Critical Lessons Learned From the Stock Market Crash of 1929
There are certainly numerous lessons to learn from the stock market crash of 1929 that can be invaluable in avoiding future market crashes.
In general, game-changing issues like high consumer and corporate debt (both of which were a big factor in the market crash of 2008 and the resulting recession), industries that went unregulated (like many banks in 1929) and rampant speculation by investors amidst soaring stock market prices are still in play today.

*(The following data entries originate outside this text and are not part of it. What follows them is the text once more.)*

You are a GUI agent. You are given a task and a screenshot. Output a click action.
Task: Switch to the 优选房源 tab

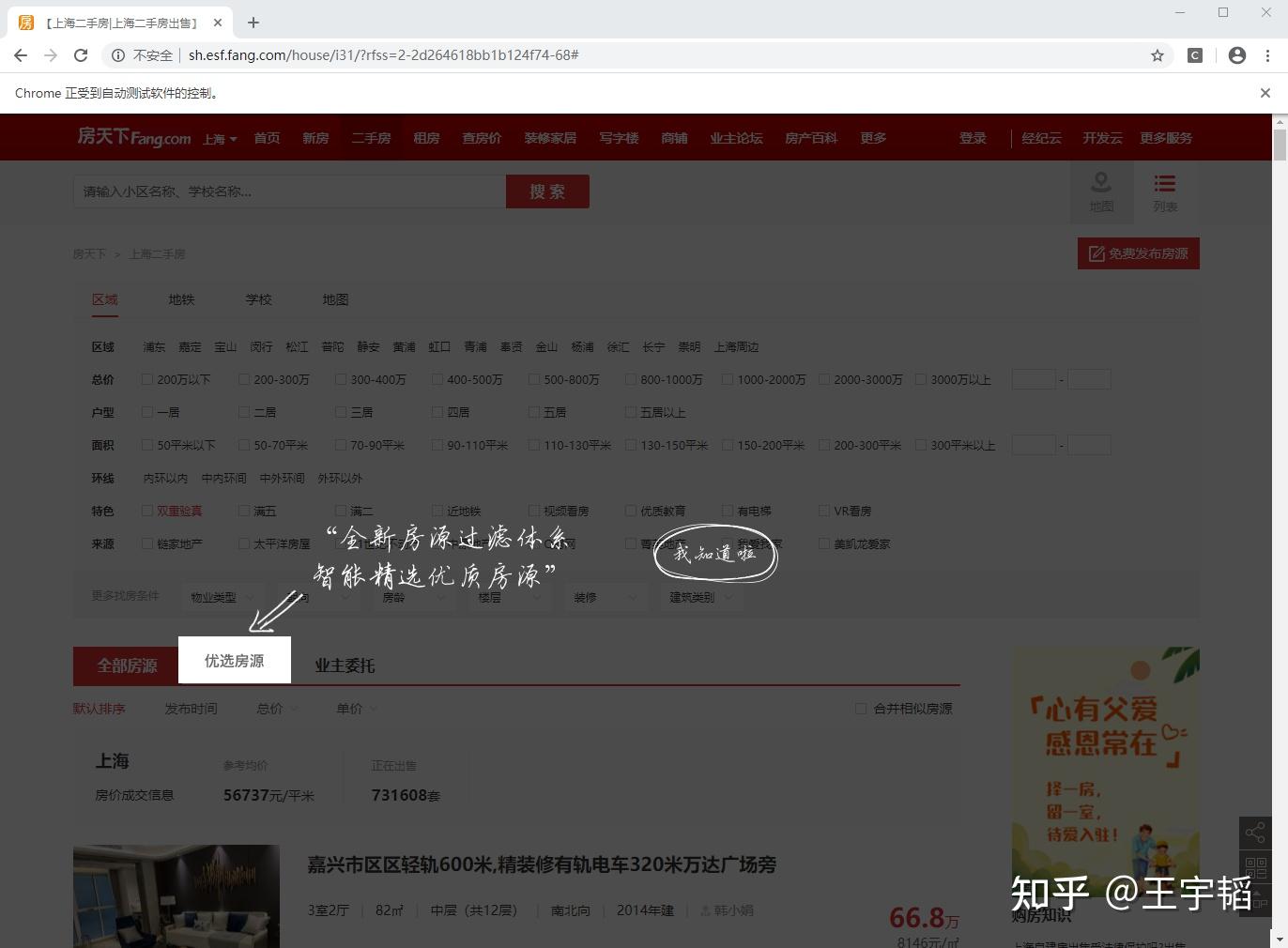point(234,661)
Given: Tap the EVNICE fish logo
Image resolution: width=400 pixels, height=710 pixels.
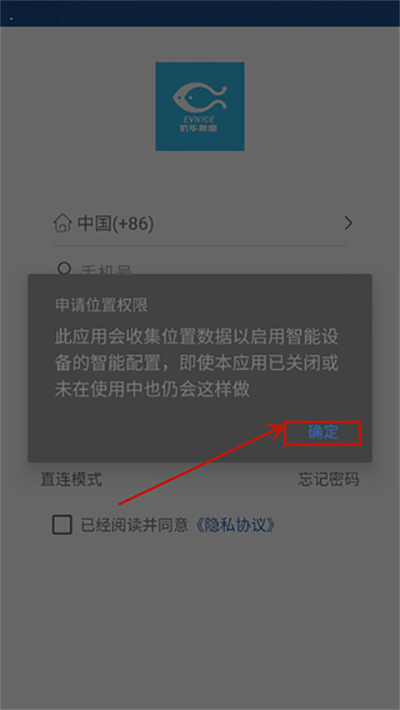Looking at the screenshot, I should tap(200, 106).
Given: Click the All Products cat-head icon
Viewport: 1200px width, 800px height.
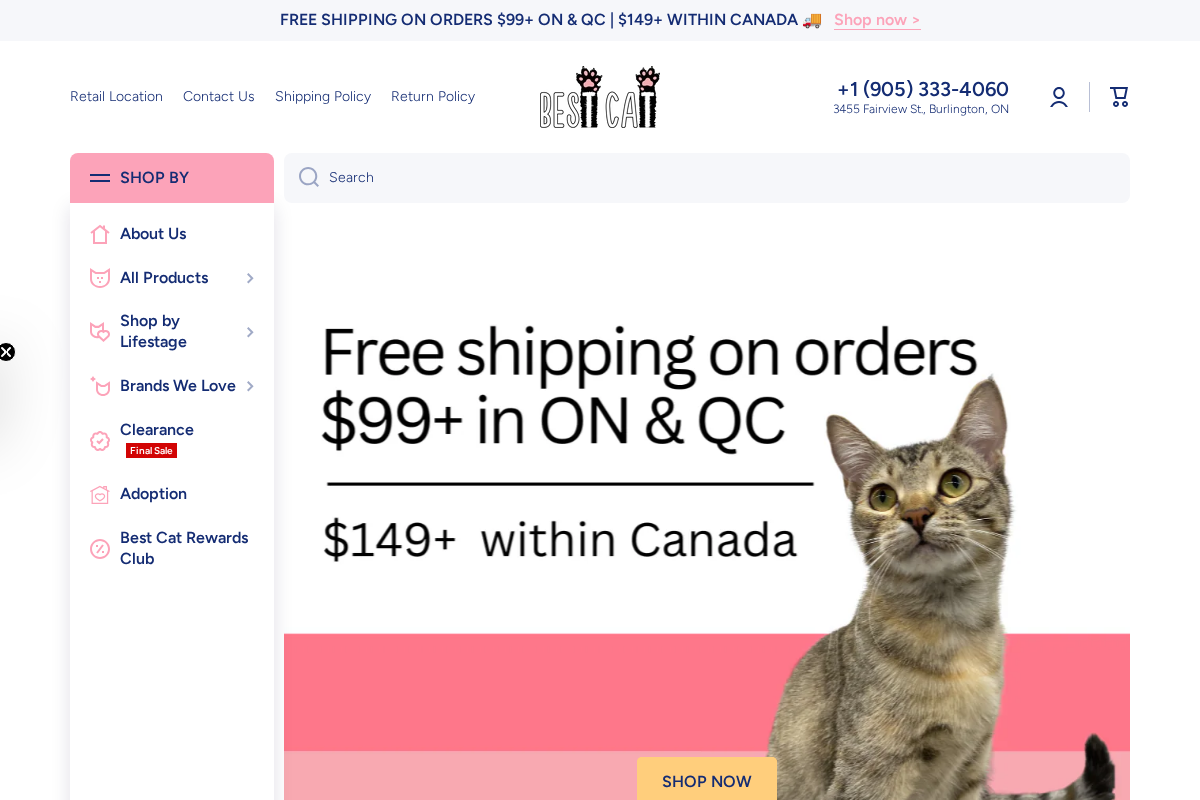Looking at the screenshot, I should (100, 278).
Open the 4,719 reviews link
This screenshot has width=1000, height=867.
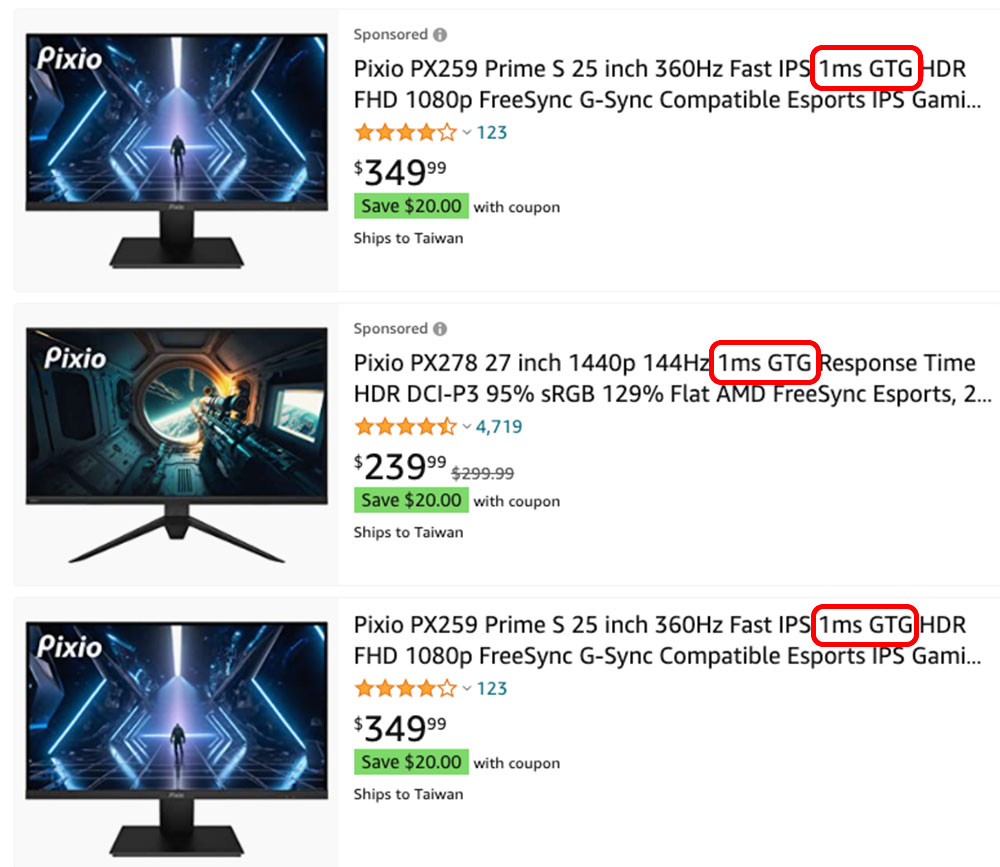tap(499, 427)
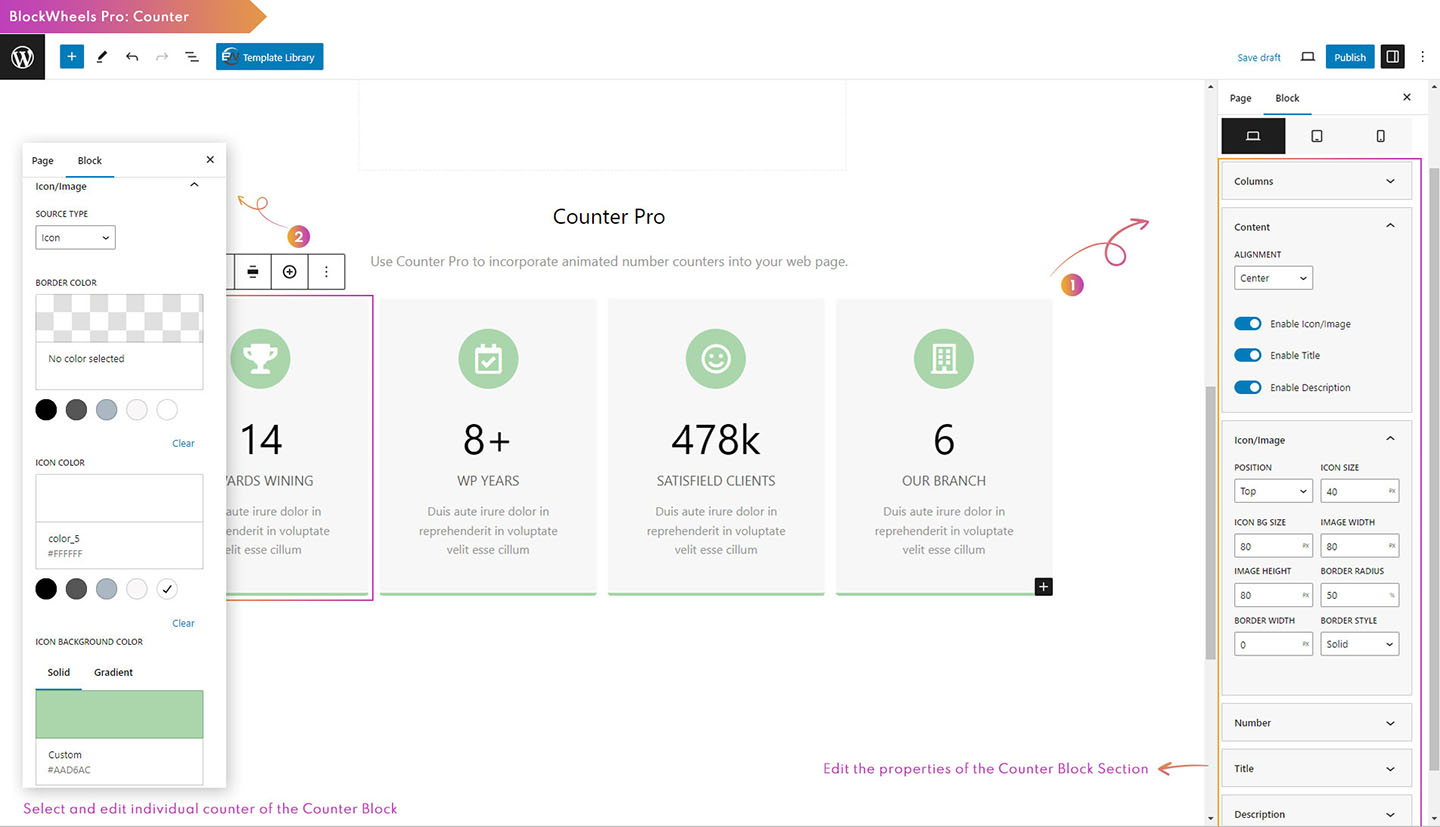1440x827 pixels.
Task: Expand the Columns panel section
Action: point(1316,181)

Here are some big takeaways from the 1929 stock market crash that remain important today:
- Avoid using leverage. A big problem in 1929 was that investors borrowed too much money to invest in the stock market, believing that the stock market would keep on rising and never decline. Big mistake. When the market did decline, creditors wanted their money back, but financially ailing investors were over-leveraged, and couldn't repay their loans. The lesson learned? Never borrow money for your investment account. If things go south in a hurry, you'll be glad you didn't overextend yourself with excessive borrowing.
- Stock market bubbles are all too real. Bubbles exist and investors need to pay attention. If stocks seem unrealistically high (former Federal Reserve Chairman Alan Greenspan referred to that scenario as "irrational exuberance") then it's time to practice some prudence and don't overpay for already pricey stocks.
- Market insiders may not have your best interests in mind. History shows us that in times of economic peril, it's everyone for themselves on Wall Street, and the average investor isn't usually a big priority. Think of the 2001 Enron scandal when company executives fraudulently inflated the firm's financial figures, which helped boost Enron's stock price. When the scam was revealed, Enron's stock plummeted, even as many executives, acting on insider knowledge that federal regulators were closing in, sold their shares. But the rank and file Enron employee who held company shares weren't so lucky and were left holding the bag when the stock plummeted.
- In economics, everything is linked together. One of the biggest lessons learned from the stock market crash of 1929 and the resulting Great Depression is that our major economic institutions - the stock market, banks, and the great American consumer - are bound together. When conditions deteriorate in any of those institutions, it's only a matter of time before the other institutions start sliding downhill, as well.
Overall, the stock market crash of 1929 represented the worst market downturn in U.S. history, with $30 billion lost in market value (a sum that would be worth $396 billion in 2018). It took decades for the nation to fully recover, and if nothing else, gave Americans some much-needed food for thought on big-ticket issues like money, economics, stock speculation, and investment risk going forward.